June 12, 2012
Catcher In The Rye Essay
A role model can be can classified as one of many things, but what is it exactly that distinguishes a good one from a bad? The novel, The Catcher in the Rye, written by J.D Salinger is utilized to present the character Holden Caulfield as an unsuitable role model. Firstly, Holden relies on drugs for a way out of his problems instead of facing them. Also, he cannot find his place in the world, which arises, from his natural inclination to lie and is a problem he can’t seem to avoid. Lastly, his view on the world is tainted with carelessness and failure.

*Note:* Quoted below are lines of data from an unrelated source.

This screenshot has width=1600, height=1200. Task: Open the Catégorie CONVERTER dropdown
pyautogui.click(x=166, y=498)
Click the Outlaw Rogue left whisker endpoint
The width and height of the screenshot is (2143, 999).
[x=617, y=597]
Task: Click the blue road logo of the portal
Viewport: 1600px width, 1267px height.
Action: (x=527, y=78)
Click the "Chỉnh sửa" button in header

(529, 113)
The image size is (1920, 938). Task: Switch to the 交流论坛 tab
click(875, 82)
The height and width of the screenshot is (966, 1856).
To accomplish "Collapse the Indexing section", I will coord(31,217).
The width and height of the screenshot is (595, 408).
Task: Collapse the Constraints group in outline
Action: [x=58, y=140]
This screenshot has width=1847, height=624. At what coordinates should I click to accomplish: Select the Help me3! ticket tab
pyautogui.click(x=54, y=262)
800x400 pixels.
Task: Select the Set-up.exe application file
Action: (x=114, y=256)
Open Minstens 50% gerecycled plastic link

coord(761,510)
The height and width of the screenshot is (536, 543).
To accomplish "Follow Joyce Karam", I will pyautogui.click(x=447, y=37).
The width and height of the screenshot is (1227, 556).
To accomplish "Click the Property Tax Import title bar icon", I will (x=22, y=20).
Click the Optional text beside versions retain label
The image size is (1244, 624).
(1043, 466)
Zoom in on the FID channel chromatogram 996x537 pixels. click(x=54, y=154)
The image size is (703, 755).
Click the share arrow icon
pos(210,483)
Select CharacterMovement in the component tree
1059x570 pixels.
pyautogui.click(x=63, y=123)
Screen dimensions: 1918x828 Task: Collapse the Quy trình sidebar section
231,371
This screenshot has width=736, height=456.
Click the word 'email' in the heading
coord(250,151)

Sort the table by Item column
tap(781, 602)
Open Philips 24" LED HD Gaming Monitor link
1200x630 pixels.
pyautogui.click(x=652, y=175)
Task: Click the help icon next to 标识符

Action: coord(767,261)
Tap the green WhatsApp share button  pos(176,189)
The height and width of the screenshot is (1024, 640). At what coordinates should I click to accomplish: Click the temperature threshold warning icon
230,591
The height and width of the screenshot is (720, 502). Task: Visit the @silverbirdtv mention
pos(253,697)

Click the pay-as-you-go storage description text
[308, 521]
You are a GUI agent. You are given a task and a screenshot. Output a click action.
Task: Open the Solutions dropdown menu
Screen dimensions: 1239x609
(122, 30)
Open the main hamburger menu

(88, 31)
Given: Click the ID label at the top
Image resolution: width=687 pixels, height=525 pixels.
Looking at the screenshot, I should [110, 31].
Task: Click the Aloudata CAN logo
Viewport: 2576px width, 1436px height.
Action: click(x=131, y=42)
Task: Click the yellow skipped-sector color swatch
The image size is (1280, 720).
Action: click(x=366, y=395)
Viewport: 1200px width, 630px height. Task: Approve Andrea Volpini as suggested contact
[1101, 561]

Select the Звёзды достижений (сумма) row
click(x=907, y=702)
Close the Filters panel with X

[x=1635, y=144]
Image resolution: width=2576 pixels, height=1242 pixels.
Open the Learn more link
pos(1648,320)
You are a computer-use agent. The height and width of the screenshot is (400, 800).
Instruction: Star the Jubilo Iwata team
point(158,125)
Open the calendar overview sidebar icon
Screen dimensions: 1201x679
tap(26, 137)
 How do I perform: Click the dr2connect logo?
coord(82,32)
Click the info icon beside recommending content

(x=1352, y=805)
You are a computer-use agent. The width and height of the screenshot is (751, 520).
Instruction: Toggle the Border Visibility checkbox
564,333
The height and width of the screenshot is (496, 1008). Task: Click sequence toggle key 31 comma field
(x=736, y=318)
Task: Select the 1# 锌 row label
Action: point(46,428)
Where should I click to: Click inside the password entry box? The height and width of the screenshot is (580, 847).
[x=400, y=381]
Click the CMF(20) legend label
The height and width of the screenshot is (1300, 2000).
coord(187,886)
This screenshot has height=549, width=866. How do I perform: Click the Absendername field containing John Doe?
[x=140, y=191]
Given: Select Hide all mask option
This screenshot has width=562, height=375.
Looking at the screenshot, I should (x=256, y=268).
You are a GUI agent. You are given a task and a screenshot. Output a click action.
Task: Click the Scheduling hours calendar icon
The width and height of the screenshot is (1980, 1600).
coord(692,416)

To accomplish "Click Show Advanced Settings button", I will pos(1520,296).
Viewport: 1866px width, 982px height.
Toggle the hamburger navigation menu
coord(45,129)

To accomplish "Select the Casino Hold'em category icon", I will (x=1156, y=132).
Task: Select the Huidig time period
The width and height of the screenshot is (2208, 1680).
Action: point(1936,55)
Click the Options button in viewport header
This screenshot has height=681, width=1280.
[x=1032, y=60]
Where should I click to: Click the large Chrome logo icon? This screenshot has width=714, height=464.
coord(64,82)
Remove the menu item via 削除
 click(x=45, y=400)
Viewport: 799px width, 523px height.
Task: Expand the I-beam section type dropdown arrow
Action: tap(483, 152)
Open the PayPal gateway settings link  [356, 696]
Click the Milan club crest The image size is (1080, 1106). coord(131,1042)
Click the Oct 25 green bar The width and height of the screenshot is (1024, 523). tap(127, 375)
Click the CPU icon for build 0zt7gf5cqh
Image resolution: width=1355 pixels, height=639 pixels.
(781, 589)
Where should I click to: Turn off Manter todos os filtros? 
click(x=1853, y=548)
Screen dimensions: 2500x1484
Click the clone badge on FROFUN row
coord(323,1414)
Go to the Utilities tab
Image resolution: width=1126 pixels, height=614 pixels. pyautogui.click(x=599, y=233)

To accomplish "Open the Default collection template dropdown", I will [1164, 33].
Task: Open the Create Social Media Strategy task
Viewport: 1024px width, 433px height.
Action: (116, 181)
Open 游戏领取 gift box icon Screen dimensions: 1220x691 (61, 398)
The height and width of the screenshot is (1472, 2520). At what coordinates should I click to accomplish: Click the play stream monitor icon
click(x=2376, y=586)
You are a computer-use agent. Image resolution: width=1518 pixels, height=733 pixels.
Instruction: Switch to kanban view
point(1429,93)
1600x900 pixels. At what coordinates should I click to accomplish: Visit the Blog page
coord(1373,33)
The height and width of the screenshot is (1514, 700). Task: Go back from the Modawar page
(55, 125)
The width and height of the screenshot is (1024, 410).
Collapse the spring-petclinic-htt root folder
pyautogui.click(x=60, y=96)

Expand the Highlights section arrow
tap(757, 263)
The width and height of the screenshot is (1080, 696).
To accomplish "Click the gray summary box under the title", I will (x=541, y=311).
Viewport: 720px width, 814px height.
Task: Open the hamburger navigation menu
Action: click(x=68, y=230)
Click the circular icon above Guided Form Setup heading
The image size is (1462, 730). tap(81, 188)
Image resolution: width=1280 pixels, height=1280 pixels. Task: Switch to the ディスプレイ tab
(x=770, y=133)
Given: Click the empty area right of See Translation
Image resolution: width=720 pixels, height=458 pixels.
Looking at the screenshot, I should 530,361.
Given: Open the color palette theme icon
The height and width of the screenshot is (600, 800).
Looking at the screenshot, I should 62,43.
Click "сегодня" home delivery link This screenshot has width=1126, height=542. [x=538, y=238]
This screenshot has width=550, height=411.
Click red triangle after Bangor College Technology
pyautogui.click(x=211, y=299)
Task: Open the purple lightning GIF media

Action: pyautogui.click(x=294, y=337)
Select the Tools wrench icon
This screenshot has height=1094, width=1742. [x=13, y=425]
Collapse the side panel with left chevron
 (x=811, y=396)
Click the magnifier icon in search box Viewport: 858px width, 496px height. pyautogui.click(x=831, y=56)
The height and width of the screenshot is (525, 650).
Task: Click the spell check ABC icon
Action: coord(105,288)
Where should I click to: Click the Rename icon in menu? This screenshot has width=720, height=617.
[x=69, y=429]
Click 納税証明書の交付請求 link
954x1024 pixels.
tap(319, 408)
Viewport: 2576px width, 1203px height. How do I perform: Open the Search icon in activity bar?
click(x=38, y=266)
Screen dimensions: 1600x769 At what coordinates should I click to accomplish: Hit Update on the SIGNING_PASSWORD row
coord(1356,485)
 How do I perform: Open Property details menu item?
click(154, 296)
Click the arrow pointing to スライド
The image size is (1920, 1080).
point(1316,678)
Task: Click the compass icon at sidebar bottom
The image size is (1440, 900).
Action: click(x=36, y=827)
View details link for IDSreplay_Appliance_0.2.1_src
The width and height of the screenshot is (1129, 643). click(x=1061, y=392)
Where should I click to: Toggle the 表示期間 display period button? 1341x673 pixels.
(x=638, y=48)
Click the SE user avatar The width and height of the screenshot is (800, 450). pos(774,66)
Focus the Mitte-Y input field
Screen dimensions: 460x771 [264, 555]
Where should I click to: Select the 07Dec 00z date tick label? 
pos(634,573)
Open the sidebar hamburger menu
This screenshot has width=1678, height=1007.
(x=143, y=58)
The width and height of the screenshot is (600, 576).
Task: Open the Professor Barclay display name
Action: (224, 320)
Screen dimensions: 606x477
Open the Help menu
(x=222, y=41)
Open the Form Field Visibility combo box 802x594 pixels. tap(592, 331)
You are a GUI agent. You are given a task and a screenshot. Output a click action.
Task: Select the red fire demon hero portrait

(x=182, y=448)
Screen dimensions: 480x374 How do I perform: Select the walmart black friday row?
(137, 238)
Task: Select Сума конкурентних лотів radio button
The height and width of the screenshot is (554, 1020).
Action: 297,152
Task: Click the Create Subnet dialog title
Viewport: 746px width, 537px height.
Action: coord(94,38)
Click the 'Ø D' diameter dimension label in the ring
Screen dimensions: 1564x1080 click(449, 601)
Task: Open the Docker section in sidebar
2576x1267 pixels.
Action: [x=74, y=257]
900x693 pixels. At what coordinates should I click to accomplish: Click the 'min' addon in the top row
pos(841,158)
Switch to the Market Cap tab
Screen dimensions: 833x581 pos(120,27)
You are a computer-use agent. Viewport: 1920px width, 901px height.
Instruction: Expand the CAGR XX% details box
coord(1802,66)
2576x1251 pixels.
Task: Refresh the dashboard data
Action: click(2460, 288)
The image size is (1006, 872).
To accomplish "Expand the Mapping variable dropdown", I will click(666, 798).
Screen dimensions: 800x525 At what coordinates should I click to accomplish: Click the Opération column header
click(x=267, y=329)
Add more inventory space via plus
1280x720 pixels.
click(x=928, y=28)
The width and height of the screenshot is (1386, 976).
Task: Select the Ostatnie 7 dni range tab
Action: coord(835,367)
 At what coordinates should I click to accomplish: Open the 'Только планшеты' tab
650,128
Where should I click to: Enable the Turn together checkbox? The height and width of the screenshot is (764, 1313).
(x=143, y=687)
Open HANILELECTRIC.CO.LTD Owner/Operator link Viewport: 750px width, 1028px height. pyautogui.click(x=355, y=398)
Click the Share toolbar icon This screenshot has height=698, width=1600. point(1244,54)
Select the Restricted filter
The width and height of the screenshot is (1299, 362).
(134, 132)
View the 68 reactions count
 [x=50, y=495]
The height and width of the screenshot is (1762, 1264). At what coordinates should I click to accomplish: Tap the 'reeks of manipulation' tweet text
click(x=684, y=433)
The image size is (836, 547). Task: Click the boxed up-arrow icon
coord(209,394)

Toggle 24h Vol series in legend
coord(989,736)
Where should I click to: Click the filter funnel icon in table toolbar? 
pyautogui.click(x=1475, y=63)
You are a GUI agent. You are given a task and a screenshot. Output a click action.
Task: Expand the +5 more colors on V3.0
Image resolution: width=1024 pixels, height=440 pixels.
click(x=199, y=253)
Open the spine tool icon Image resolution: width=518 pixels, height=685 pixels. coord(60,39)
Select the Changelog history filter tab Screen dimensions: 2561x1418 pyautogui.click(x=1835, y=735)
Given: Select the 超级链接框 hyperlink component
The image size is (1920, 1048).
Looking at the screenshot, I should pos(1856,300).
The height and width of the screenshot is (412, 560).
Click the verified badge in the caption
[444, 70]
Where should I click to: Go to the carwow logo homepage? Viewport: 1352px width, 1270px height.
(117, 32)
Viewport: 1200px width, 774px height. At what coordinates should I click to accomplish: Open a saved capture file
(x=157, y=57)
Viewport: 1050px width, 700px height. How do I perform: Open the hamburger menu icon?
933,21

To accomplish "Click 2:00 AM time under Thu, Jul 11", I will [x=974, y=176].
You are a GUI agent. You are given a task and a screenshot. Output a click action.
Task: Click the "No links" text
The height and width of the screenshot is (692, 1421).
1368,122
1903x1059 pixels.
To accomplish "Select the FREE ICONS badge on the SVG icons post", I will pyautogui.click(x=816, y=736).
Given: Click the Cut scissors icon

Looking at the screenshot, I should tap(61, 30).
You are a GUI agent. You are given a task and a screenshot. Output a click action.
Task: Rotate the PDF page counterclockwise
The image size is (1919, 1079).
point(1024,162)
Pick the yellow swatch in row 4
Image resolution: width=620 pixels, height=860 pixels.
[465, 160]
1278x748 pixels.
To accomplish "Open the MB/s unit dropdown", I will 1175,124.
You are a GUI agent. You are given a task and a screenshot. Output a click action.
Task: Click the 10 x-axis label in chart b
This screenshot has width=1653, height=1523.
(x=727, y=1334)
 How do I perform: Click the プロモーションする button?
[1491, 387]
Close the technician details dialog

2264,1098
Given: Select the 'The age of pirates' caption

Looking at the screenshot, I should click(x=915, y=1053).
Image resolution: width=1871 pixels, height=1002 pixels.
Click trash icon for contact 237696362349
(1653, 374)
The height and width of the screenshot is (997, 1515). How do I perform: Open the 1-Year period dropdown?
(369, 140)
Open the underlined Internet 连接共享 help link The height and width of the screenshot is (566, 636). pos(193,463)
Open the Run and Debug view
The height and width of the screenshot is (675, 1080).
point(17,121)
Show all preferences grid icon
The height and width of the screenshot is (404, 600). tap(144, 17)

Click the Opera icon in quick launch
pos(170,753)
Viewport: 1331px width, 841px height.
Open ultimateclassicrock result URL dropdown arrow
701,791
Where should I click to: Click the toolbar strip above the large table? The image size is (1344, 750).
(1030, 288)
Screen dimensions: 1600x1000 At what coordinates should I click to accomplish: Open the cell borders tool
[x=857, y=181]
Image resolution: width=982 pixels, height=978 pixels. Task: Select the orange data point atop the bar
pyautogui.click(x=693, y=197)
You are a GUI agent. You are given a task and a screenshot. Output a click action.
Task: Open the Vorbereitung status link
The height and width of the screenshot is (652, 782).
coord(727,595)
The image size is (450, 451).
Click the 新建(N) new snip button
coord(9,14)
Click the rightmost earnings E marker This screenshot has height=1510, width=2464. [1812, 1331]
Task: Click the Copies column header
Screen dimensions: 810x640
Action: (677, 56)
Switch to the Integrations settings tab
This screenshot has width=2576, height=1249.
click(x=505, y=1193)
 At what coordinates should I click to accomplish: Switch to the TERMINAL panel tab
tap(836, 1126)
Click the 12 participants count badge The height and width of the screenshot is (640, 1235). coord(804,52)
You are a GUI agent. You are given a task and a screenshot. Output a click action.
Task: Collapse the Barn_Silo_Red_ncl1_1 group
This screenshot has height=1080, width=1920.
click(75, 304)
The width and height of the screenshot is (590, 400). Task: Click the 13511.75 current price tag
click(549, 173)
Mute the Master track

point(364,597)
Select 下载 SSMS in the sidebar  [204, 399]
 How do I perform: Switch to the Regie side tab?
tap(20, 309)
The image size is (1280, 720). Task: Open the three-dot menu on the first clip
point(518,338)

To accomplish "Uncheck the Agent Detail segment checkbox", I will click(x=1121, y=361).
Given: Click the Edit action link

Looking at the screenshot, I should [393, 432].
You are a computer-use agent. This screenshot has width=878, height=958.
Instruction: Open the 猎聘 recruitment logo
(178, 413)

Holden’s drug usage throughout the novel can be related to the effect that his family has on him; he is unable to find that comfort from his surroundings so he reverts to drugs. Holden does not set a good example for teens as he is only fueling temptation. Therefore, Holden’s belief of maturity and adulthood revolves around some idea of drugs. Many times in the novel, Holden tries to get his hands on alcohol; "Can’t’cha stick a little rum in it or something?" (Salinger 76); or he is smoking; "She took a cigarette off me and I gave her a light." (Salinger 56). The stress of Holden’s life comes from a variety of different sources, for instance his family and schooling can sometimes become unbearable that he resorts to stimulants (Shmoop E.T). This is still a very true reality today for many adolescents in today’s society. It is Holden's rejection that forces him to act the way he does. To compensate for having no friends of his own age, he looks to the older and younger. Although he is immature, Holden tries to act like an adult by smoking and drinking in hopes that he will find companionship (S.N). He even admits, though, "I'm a goddamn minor." (Salinger 70) When this approach fails, he goes to the complete opposite of the spectrum, which is looking for comfort in younger people.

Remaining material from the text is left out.